ただ、武士階級の一部では、遺体を埋めたそばに卒塔婆(そとば)という細長い木の板を立てたり、墓石を置いたりしていました。これが現在のお墓の原型だと思われます。しかし、当時墓石などは高価なもので、もちろん庶民階級にはなかなか広がっていきませんでした。
明治になってからやっと普及する
江戸時代には、お墓といえばお寺の中に少数見られる程度でしたが、明治に入ると、やっと今のスタイルのお墓が造られるようになりました。さらに東京の青山墓地のような公営墓地が造られ、宗教にとらわれない墓地のスタイルが全国へ広がっていくようになります。
さらに、江戸時代にいったん下火になった火葬が復活し、その割合が徐々に増していきます。ただ、地方では土葬や一部で風葬も残り、火葬の割合は昭和の初めごろでほぼ半分ほどだったといわれます。

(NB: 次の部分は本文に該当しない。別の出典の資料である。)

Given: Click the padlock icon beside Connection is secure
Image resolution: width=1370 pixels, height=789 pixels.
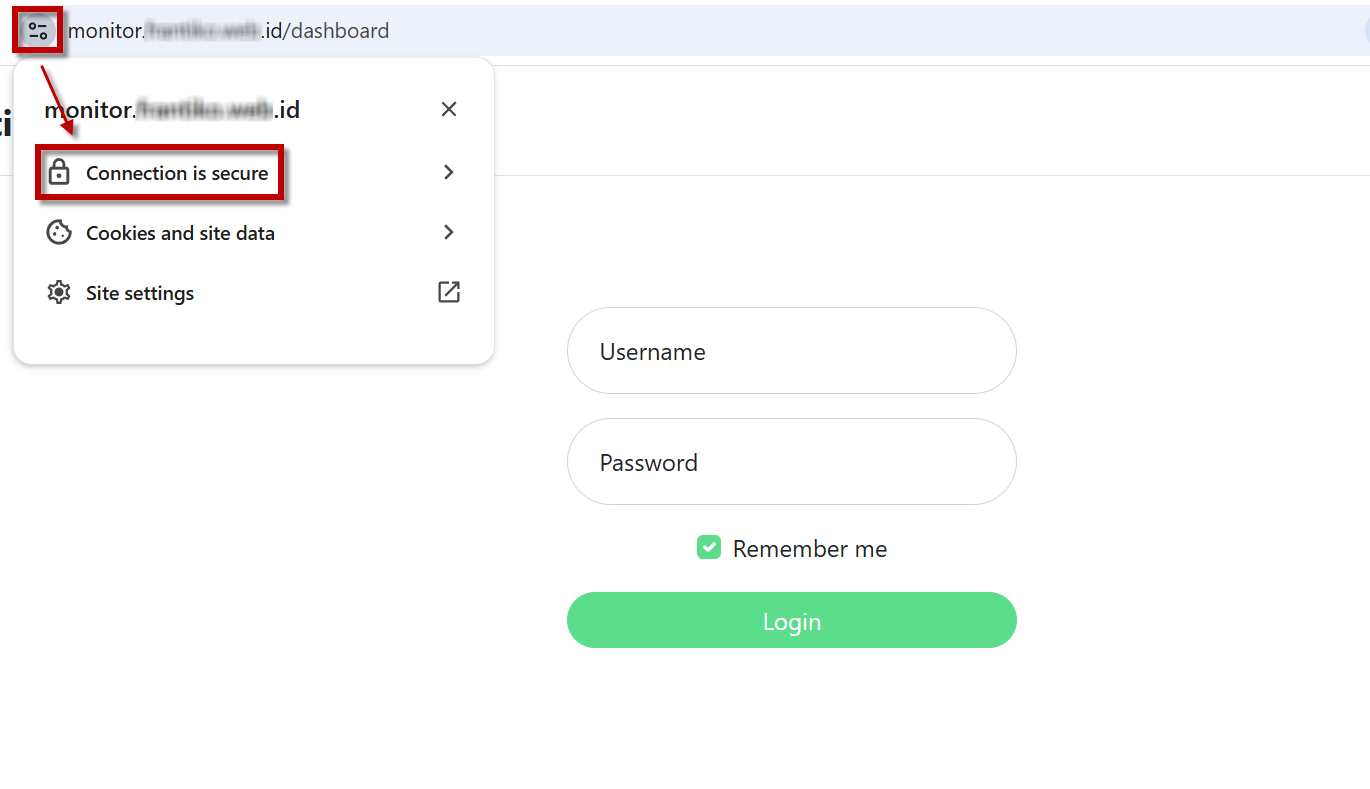Looking at the screenshot, I should tap(59, 173).
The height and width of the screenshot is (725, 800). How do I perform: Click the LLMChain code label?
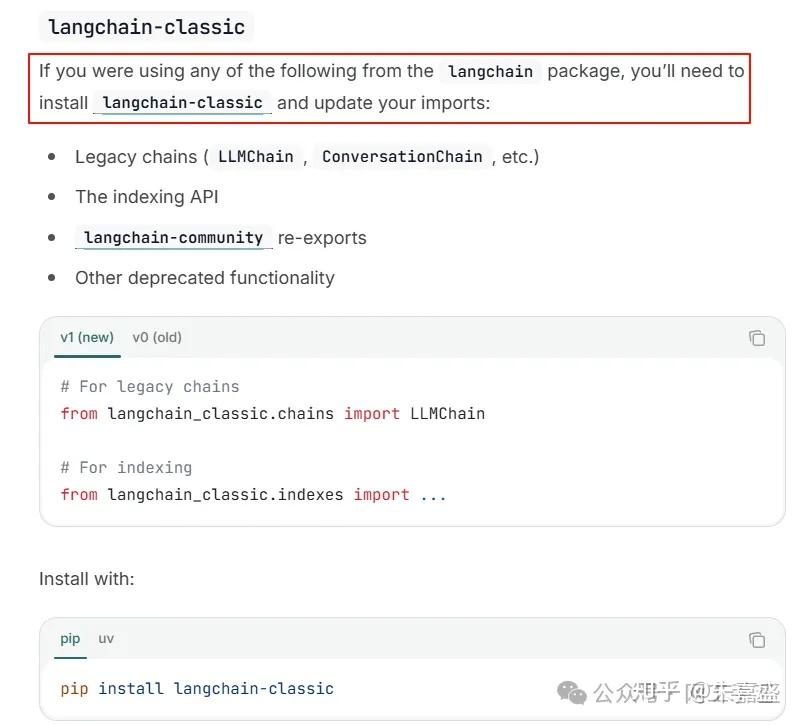pos(255,156)
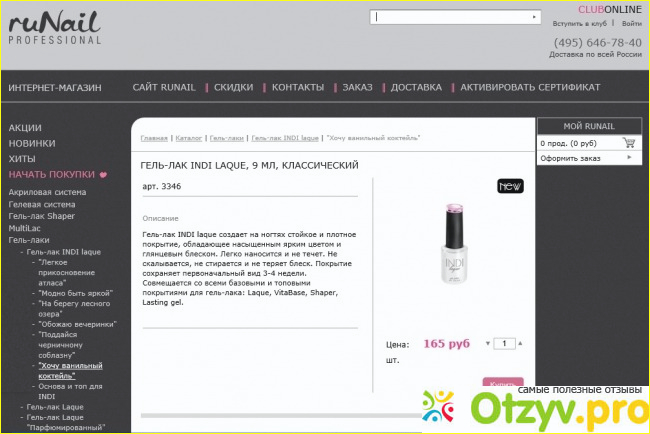Image resolution: width=650 pixels, height=434 pixels.
Task: Focus the search input field
Action: 451,17
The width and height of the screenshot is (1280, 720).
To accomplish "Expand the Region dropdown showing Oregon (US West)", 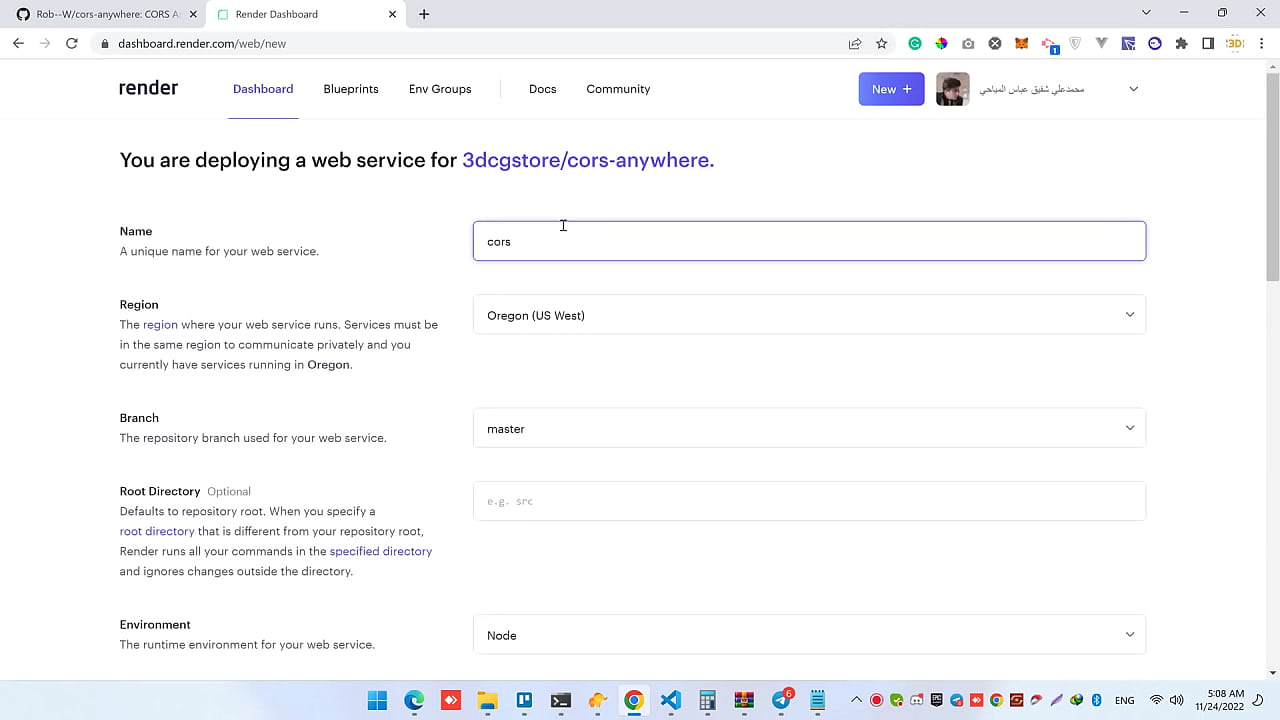I will (x=809, y=315).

こうした流れの中で、現在見られるようなお墓の形式ができあがってきたことになります。
まとめ
お墓の歴史としては、現在2万7000年前のものまで確認されていますが、建造物としては古墳時代から建造が盛んになります。
ただ、江戸時代までは、お墓を建てられるのは一部特権階級に限られました。したがって、庶民が普通にお墓を建てられるようになったのは、明治に入ってからということになります。
また、「○○家の墓」などというのは、一般庶民が名字を持つようになってからなので、その歴史はせいぜい150年かそこらに過ぎません。
したがって、代々家の墓を継いでいくという発想は、日本古来の考え方ではないといえます。こうした発想を見直すことも、21世紀のお墓スタイルを考えることにつながるのではないでしょうか。